- [Aim of the exercise]: In the material below, identify each line bearing the word "resolution". Reproduce those lines.
··· Available records ···
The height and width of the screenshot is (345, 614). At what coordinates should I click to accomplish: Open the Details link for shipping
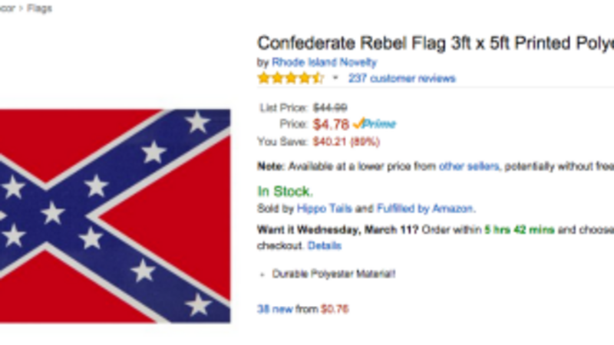click(325, 246)
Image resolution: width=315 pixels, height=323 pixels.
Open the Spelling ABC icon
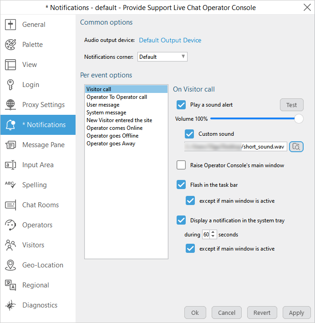point(10,185)
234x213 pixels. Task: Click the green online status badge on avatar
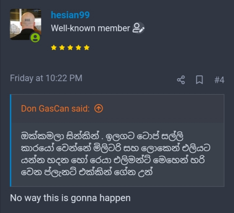35,38
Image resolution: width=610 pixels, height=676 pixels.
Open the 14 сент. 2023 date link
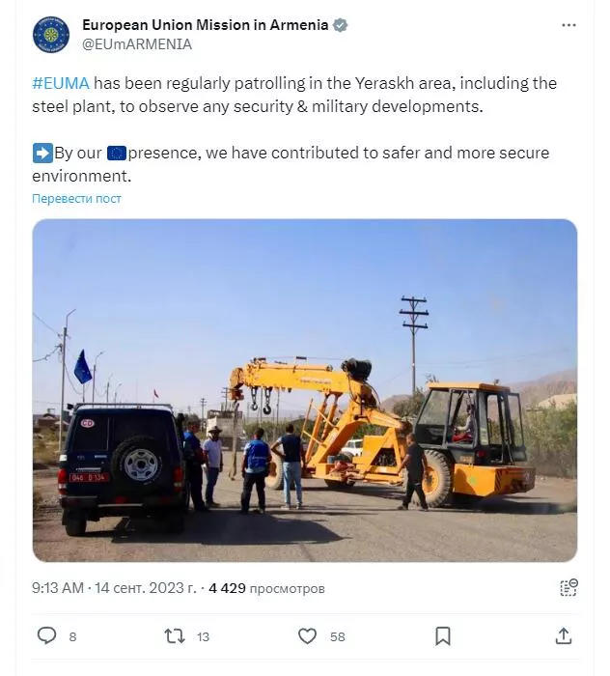(x=145, y=588)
···
- [Exercise answer]:
Image resolution: width=315 pixels, height=323 pixels.
Image resolution: width=610 pixels, height=676 pixels.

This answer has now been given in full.